Leading researchers in cancer treatment, retinal disease and the health benefits provided by companion animals will be speaking at a science, arts and heritage festival celebrating the area’s close connection with Sir Isaac Newton.
The Gravity Fields Festival, which takes place in Grantham, Lincolnshire, from 24-28th September 2014, pays homage to the world’s most influential physicist and mathematician, who was born and made many of his most important findings at nearby Woolsthorpe Manor.
On Thursday 25th September Professor Daniel Mills, from the University’s School of Life Sciences, will be delivering a lecture ‘Companion Animals and our Multispecies Society’ at Grantham Guildhall from 2.45pm.
He said: “Companion animals have enormous potential economic, health and social values to society, but the domestic environment is becoming an increasingly difficult area for them to peacefully co-exist with us. At the University of Lincoln we have been examining both the benefits and problems that arise to develop innovative solutions, discussed in this talk.”
Also taking part in the packed five-day programme of events is Professor Nigel Allinson MBE, Distinguished Professor of Image Engineering at the University of Lincoln, UK, who leads a pioneering research consortium into proton beam therapy as a more effective radiotherapy treatment for thousands of cancer sufferers.
He fronts the ground-breaking PRaVDA (Proton Radiotherapy Verification and Dosimetry Applications) project, which aims to create one of the most advanced medical imaging systems ever imagined.
The patent-pending technology would enable clinicians to see in real time and in 3D how particles interact with a tumour during proton beam therapy – considered the Holy Grail of radiotherapy. It has the potential to make proton therapy safer and more effective.
The PRaVDA project is funded with a £1.6m grant from the Wellcome Trust and involves a multinational team of clinicians, physicists, engineers and computer scientists.

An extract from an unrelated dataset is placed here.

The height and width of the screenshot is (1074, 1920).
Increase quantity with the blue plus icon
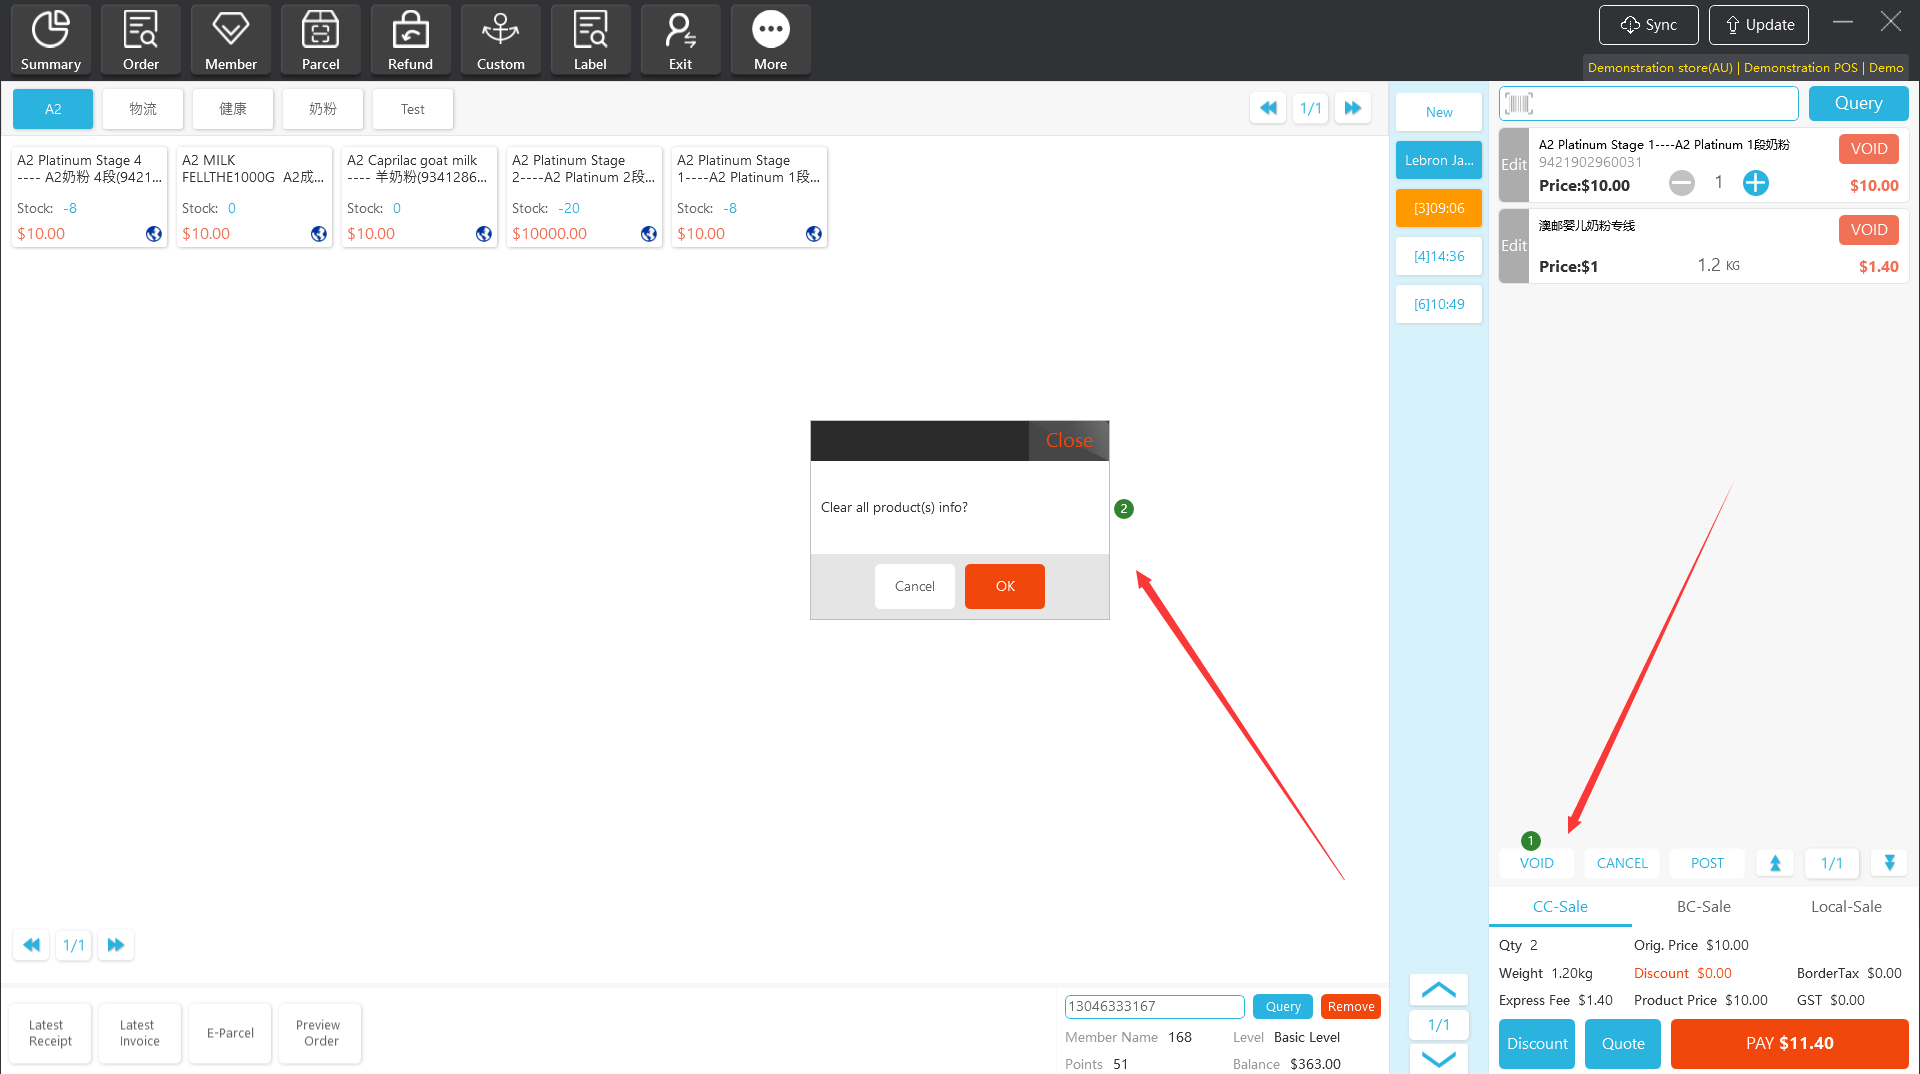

Professor Allinson’s talk, ‘Treating and Seeing Cancer with Protons’, will take place at 10.30am at the Angel and Royal Hotel in Grantham on Saturday 27th September 2014.
He said: “Reducing the uncertainty of where the proton dose is delivered from several centimetres to a few millimetres will allow difficult tumours to be treated and greatly reduce any dose to healthy tissue.”
The University is also staging an interactive display relating to the talk and technology as part of the festival’s science fair in The George Centre.
On Wednesday 24th September members of the public will have the chance to question leading science experts from around the UK as they debate the issues that will dominate our future.
Chaired by Justin Webb from BBC Radio 4’s Today programme, panellists include Professor Andrew Hunter (Computer Vision and Artificial Intelligence, and Pro Vice Chancellor University of Lincoln), Professor John Burn (Clinical Genetics, Newcastle), Professor Valerie Gibson (High Energy Physics, Cambridge and CERN), and Dr Melody Clark (British Antarctic Survey). Science Futures will take place at St Wulfram’s Church from 7.45pm.
Dr Anna Marie Roos, historian of science and medicine, from the University’s College of Arts, will be examining what drugs were prescribed by apothecaries in the 17th Century, how they were made, and the professional standing of apothecaries and physicians.
Her talk ‘Newton and the Apothecary’ will take place from 3.45pm at the Angel and Royal Hotel on Thursday 25th September.
Gravity Fields Festival now has three high profile patrons, Professor Valerie Gibson, Grantham born and now one of the UK’s top women scientists, TV presenter Dallas Campbell and Rob Iliffe, a world authority on Sir Isaac Newton.